Diets can be confusing. Should you juice your food? Do you eat carbs? Avoid fat? Scrap gluten? What about the so-called Mediterranean diet?  Does that work?

Actually, it just might.

The Mediterranean diet is more than a “diet-to-lose-10-lbs-by-summer kind of a diet;” it’s actually a way of living centered around prudent and sensible food choices.

In fact, the diet itself has been around for a long time, first getting recognition through the Seven Countries Study, conducted by Ancel Keys, Ph.D., University of Minnesota in the 1950′s. Long believed to be healthful; a more recent study actually proved its benefits, giving the diet the scientific stamp of approval.

A study involving thousands of participants was recently published in the New England Journal of Medicine and compared the health of those who kept a Mediterranean diet vs. those who kept a low-fat diet.

The results were so staggering that the research was halted early because it seemed members of the low-fat diet group were being unfairly deprived of benefits.
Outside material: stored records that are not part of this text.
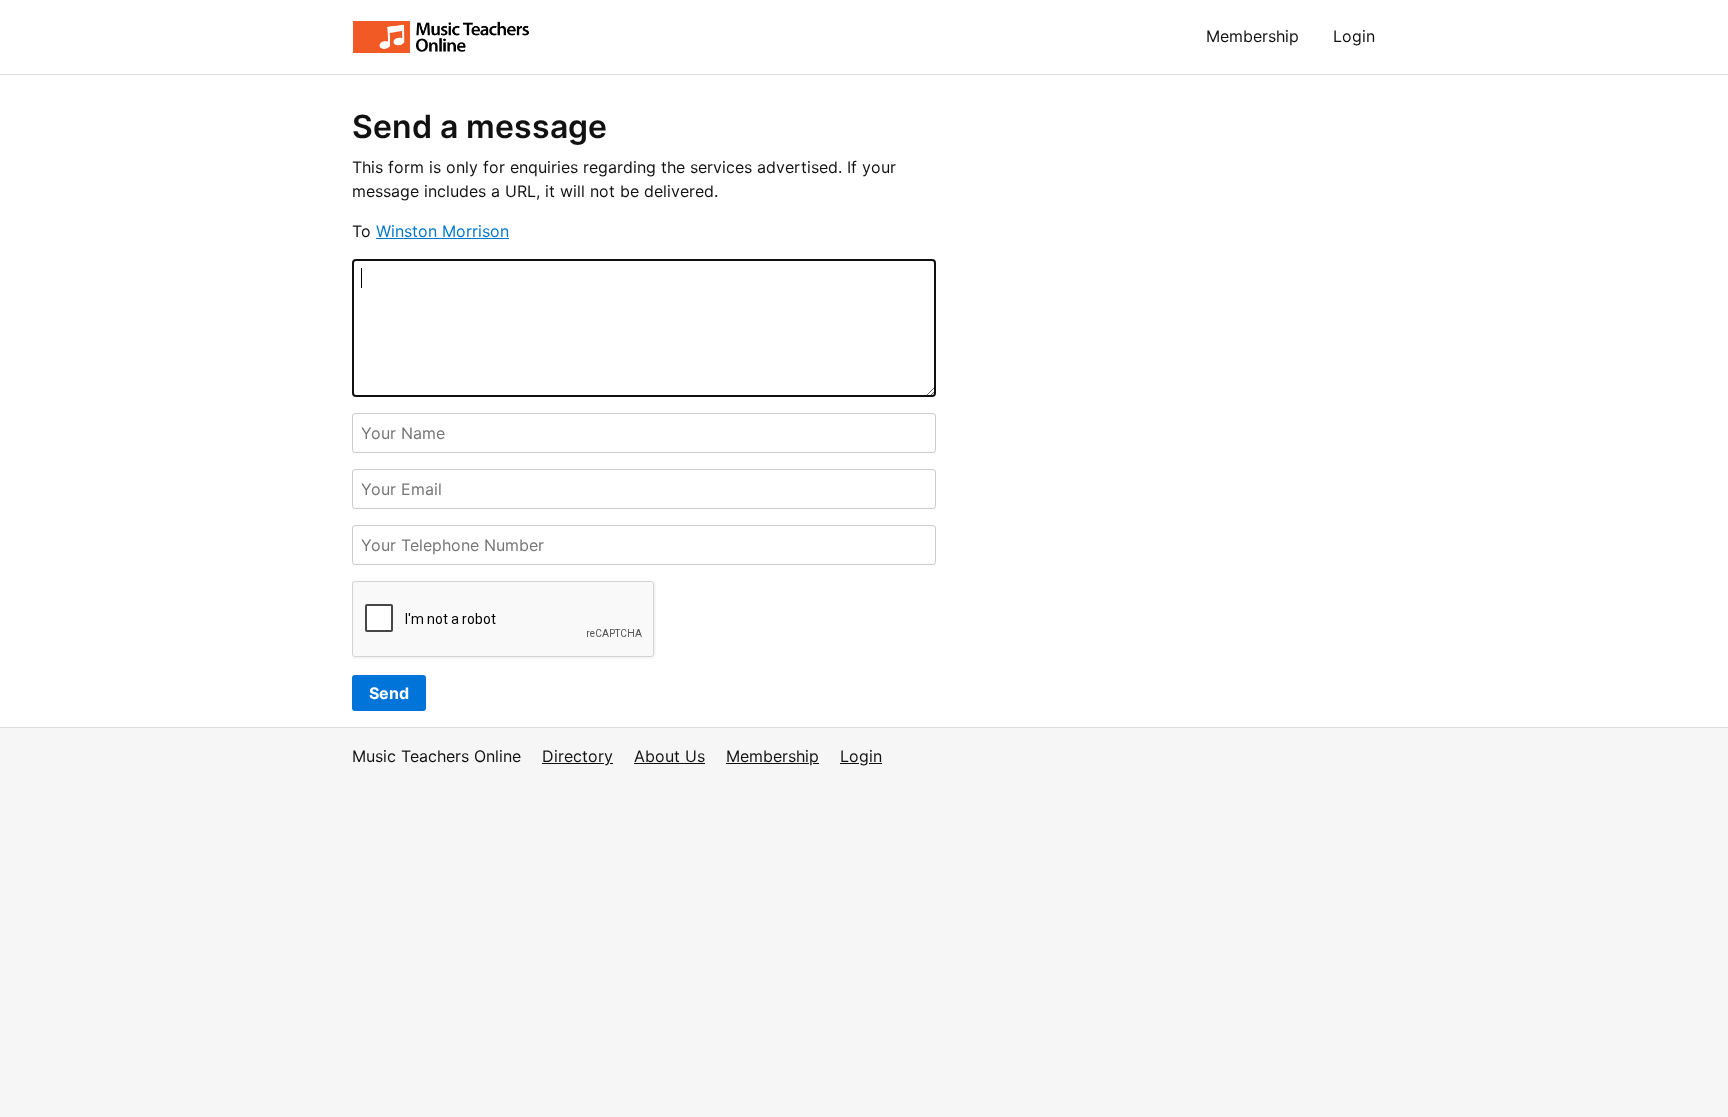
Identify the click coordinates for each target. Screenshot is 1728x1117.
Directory (577, 756)
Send (389, 693)
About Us (669, 756)
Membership (1252, 36)
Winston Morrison (442, 231)
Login (1354, 36)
“Prudent dietary pattern or the Mediterranean diet, is consistently associated with a lower risk of obesity and chronic diseases,” said Mark Pereira, Ph.D., University of Minnesota School of Public Health. “Good oils and fats bring down cholesterol, while low-fat diets replace both good and bad fats with food that isn’t as beneficial.”

Pereira explained a Mediterranean diet is high in:

  • Fruits and vegetables
  • Seeds, nuts, and plant oils
  • Whole grains
  • Fresh fish, lean meats and dairy products

What is left out of the Mediterranean diet?

  • Highly processed foods
  • Added sugars
  • Refined grains
  • Fast food meals
  • Excess red meat

Typical beverages associated with this dietary pattern are wine, coffee, tea, and milk. And most surprising, four tablespoons of olive oil is not just allowed, it’s encouraged. Some people are even known to drink the stuff!

Though the diet may seem easy enough, Pereira warned it could be difficult to make drastic dietary changes too quickly. He recommended easing in with little steps like swapping in olive oil for cooking or opting for fish instead of steak.

“It can be particularly challenging to have a healthy diet if you eat out a lot,” warned Pereira. “Try to buy your groceries and cook at home. That can be your first step to a healthful diet.”